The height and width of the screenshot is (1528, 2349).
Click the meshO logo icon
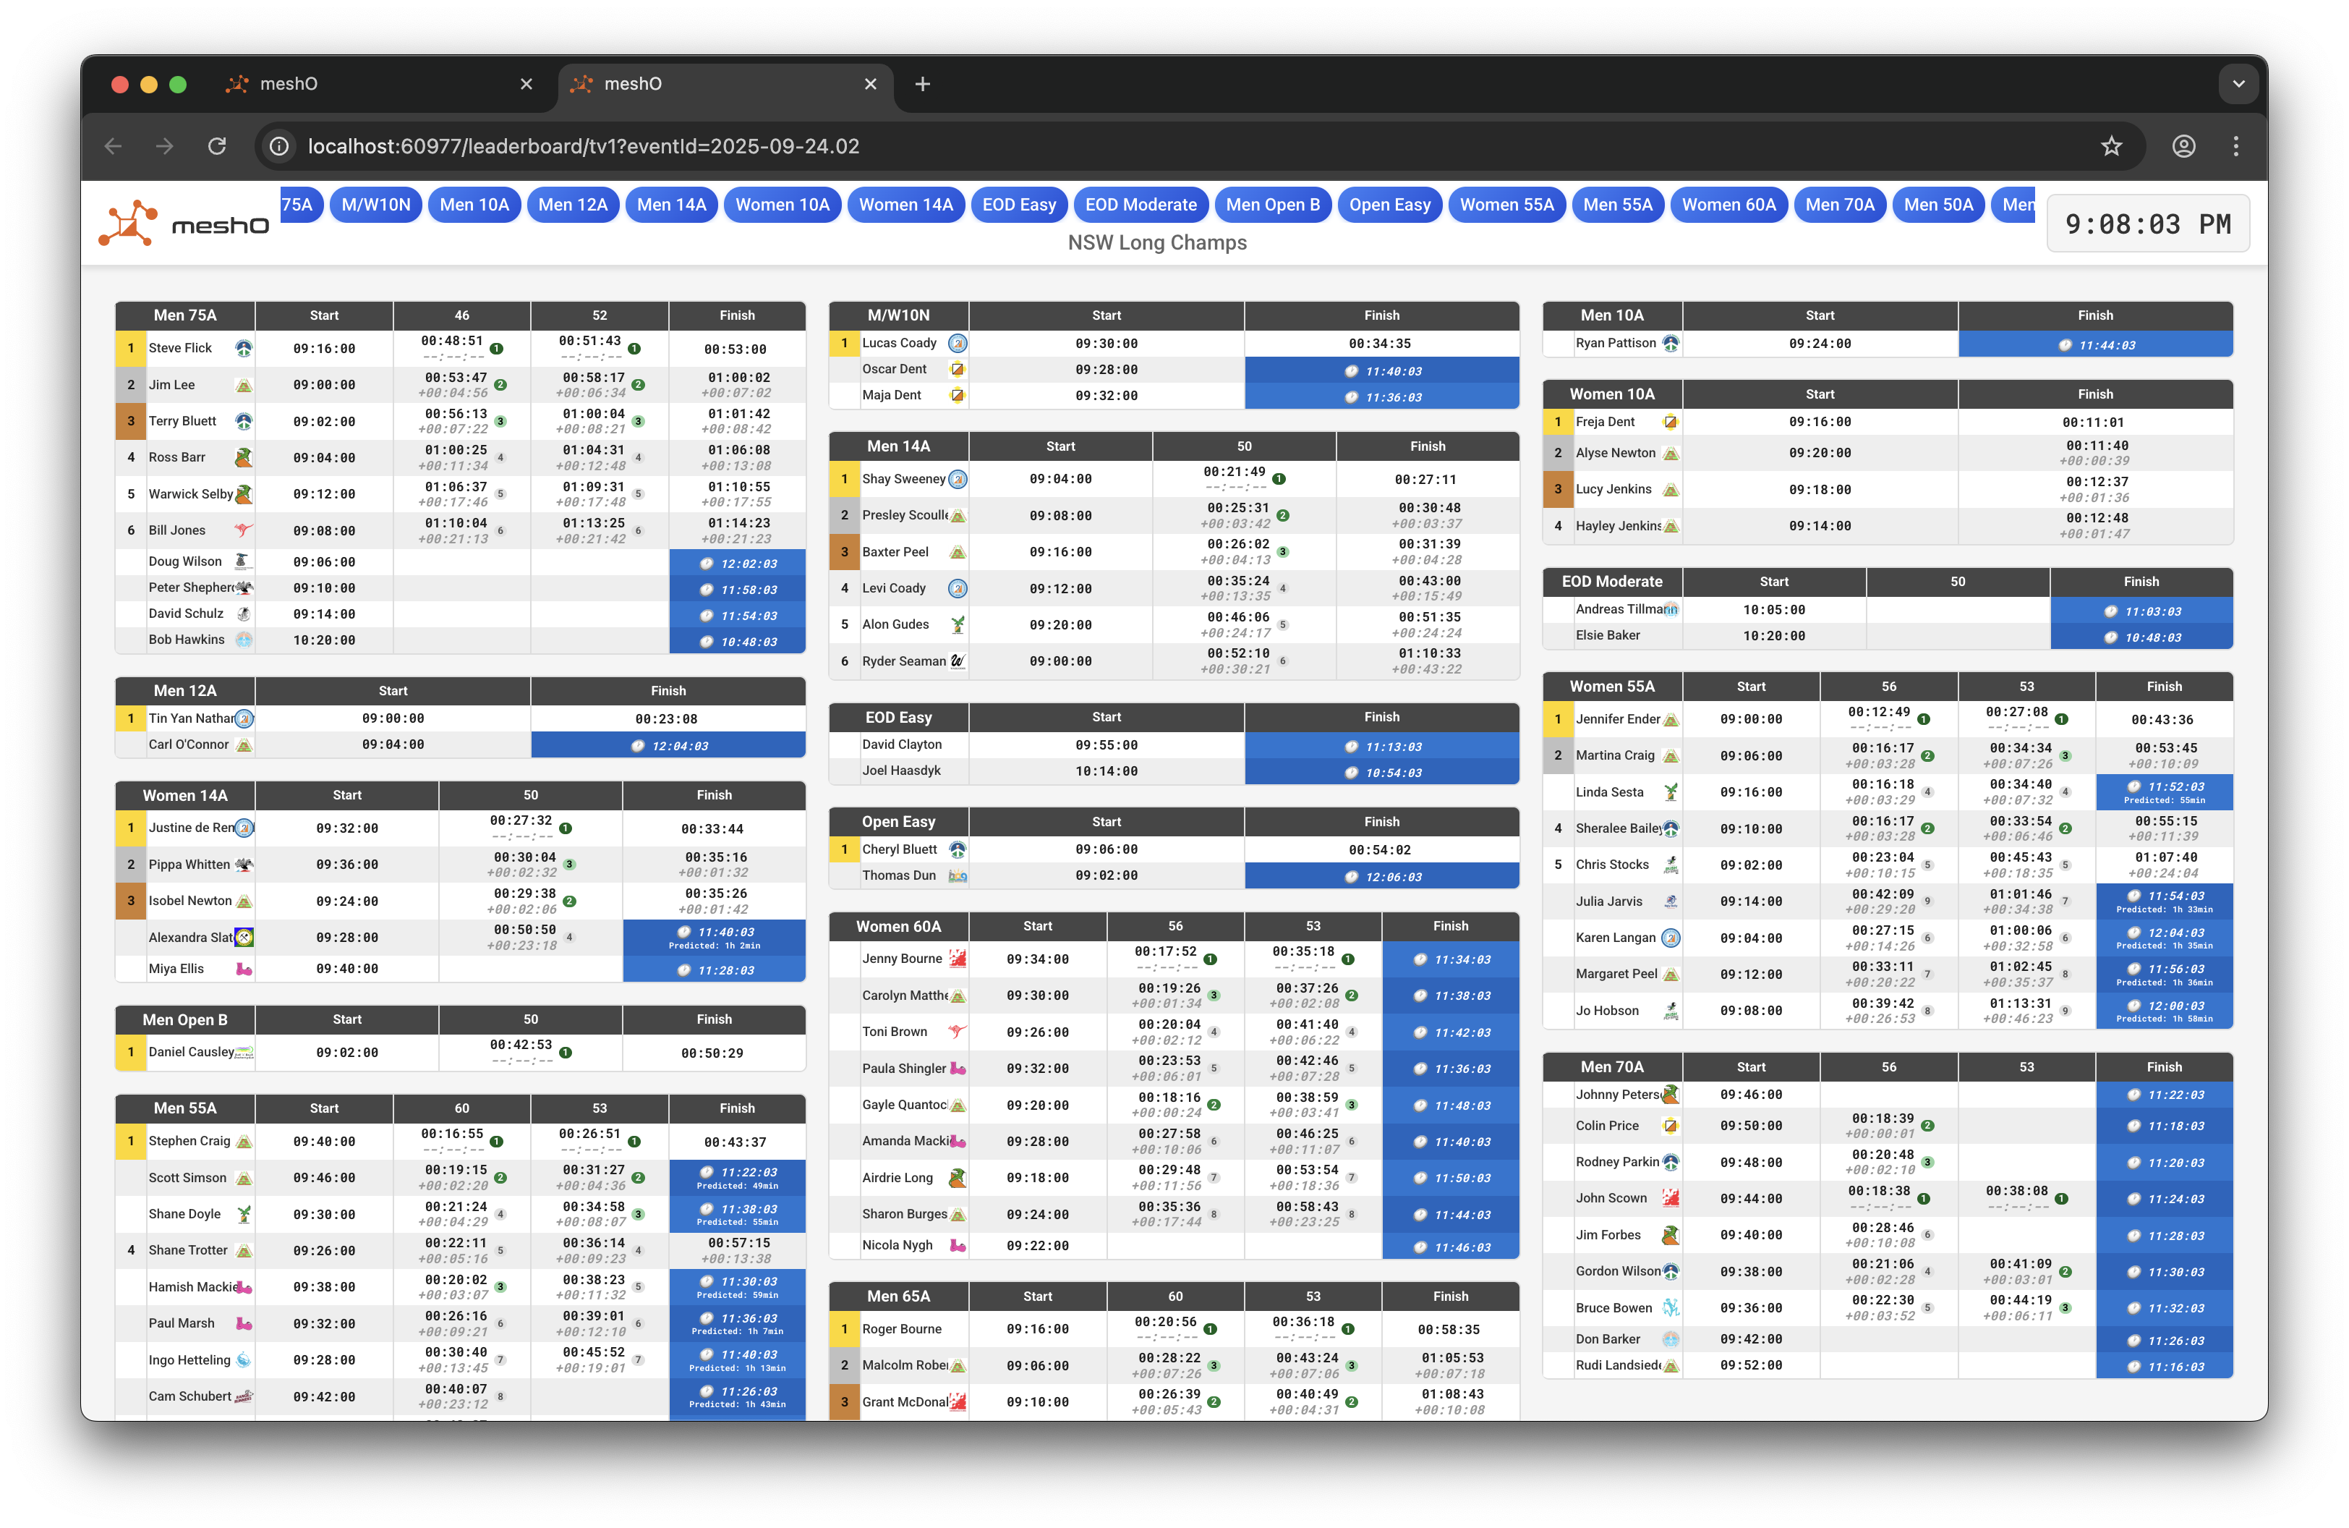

---

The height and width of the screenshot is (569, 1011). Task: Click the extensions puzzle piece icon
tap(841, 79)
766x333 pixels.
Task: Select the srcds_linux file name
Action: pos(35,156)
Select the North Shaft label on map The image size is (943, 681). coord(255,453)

--

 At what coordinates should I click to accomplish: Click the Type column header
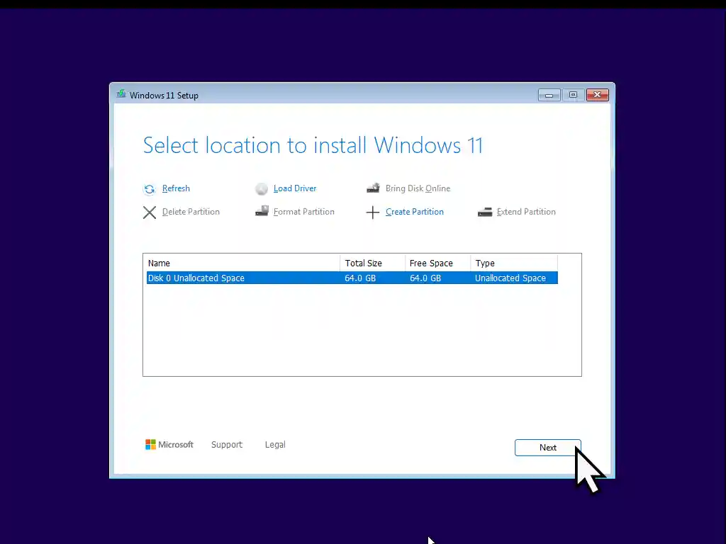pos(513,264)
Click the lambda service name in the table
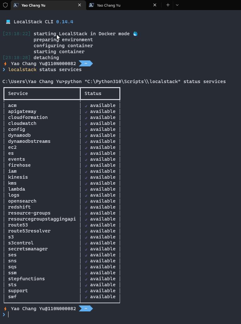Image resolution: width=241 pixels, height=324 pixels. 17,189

EXERCISE TASK:
Copy the listing from the line with "The height and width of the screenshot is (1528, 2349)." to the line with "Click the meshO logo icon", changing "logo" to "brand" and leaving everything else as it is. Give only those lines.

RESULT OF THE EXERCISE:
The height and width of the screenshot is (1528, 2349).
Click the meshO brand icon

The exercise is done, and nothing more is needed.